Saturday, December 17, 2011

Blizzard embraces pseudonyms

Blizzard Software's lets you use the same name on multiple games and on multiple servers within the same game. Historically, they required you to use a "real name" (in their case, a name on a credit card). This week they announced that they are deploying a new system without that requirement:
A BattleTag is a unified, player-chosen nickname that will identify you across all of – in Blizzard Entertainment games, on our websites, and in our community forums. Similar to Real ID, BattleTags will give players on a new way to find and chat with friends they've met in-game, form friendships, form groups, and stay connected across multiple Blizzard Entertainment games. BattleTags will also provide a new option for displaying public profiles.[...] You can use any name you wish, as long as it adheres to the BattleTag Naming Policy.
I am glad they have seen the light. There are all sorts of problems with giving away a real [sic] name within a game.

From a technical perspective, the tradeoffs they choose for the BattleTag names are interesting and strike me as solid:

If my BattleTag isn't unique, what makes me uniquely identifiable? How will I know I'm adding the right friend to my friends list? Each BattleTag is automatically assigned a 4-digit BattleTag code, which combines with your chosen name to create a unique identifier (e.g. AwesomeGnome#3592).
I'll go out on a limb and assume that the user interfaces that use this facility will indicate when you are talking to someone on your friends list. In that case, the system will be much like a pet names system, just with every name including a reasonable default nickname. When working within such UIs, they will achieve all of Zooko's Triangle. When working outside it, the security aspect will be weaker, because attackers can make phony accounts with a victim's nickname but a different numeric code. That's probably not important in practice, so long as all major activities happen within a good UI such as one within one of Blizzard's video games.

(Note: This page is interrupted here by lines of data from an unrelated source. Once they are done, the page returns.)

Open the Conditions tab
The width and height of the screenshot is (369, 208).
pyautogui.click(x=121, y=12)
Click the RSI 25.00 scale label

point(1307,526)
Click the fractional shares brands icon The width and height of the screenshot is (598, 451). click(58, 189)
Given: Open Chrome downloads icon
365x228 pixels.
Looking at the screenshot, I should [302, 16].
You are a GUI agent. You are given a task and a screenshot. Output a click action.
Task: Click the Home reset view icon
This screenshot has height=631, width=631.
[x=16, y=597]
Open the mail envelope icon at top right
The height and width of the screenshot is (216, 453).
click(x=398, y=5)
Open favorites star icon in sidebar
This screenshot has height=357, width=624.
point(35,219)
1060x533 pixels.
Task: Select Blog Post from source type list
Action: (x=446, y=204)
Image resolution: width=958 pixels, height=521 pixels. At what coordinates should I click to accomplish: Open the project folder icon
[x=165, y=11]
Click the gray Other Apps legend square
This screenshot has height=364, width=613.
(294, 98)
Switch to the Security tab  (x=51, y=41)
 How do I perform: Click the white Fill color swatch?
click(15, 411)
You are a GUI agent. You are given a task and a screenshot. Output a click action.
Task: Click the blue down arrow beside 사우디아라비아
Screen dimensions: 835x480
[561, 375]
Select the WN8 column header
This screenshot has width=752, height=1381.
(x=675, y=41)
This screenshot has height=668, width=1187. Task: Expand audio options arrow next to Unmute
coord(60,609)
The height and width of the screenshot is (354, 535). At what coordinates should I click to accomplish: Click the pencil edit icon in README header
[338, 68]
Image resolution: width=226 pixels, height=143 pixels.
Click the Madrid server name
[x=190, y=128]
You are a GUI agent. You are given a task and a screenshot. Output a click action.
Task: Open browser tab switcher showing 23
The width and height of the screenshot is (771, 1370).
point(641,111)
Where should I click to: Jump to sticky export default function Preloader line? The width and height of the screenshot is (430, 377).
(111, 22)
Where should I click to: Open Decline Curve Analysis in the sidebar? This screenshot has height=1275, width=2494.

Regarding pseudonymity, I have to agree with the commenters on the above post. Why not do it this way to begin with and not bother with RealID? They can still support real [sic] names for people who want them, simply by putting a star next to the names of people whose online handle matches their credit card. Going forward, now that they've done this right, why not simply scrap RealID? It looks like high-level political face cover. You have to read closely in the announcement even to realize what they are talking about.